Excerpts from a dataset:
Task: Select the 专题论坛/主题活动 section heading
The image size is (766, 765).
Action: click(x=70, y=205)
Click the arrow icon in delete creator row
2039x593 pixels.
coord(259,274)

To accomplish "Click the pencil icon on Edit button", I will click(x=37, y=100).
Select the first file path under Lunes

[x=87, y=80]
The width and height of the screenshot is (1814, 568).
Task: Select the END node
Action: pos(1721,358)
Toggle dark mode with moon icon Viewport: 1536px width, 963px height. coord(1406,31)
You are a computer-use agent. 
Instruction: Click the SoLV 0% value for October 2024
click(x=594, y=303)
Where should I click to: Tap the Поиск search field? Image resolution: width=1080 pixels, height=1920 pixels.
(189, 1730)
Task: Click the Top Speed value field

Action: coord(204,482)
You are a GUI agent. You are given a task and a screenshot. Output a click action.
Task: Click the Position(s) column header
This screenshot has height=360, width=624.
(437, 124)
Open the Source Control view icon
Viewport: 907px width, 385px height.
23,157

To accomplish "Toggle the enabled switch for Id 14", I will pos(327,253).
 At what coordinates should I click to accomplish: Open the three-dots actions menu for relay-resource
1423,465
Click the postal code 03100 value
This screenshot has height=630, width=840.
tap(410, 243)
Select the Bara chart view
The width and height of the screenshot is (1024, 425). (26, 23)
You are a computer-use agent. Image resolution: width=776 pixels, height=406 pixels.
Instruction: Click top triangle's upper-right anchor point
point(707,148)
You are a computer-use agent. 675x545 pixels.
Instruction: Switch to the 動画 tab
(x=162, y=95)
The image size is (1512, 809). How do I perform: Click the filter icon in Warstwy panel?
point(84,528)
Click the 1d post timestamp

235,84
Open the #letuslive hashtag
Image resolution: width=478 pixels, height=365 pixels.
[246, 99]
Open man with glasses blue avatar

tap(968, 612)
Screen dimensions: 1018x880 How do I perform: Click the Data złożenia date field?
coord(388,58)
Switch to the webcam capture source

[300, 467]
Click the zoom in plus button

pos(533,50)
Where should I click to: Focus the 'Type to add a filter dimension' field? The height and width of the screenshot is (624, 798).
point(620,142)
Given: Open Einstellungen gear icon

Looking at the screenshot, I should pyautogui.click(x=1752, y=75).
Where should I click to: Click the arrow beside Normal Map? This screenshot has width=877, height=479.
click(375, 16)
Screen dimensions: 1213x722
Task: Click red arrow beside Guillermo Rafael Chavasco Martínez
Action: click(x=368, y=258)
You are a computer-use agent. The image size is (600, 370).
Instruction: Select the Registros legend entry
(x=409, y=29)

**BRIEF**
What goes in the answer is the run of lines from the one holding "Where should I click to: Click" to the end of the entries, reproduced exactly and with nothing else.

**OUTPUT BELOW**
Where should I click to: Click the arrow beside Normal Map? This screenshot has width=877, height=479.
click(375, 16)
Screen dimensions: 1213x722
Task: Click red arrow beside Guillermo Rafael Chavasco Martínez
Action: click(x=368, y=258)
You are a computer-use agent. The image size is (600, 370).
Instruction: Select the Registros legend entry
(x=409, y=29)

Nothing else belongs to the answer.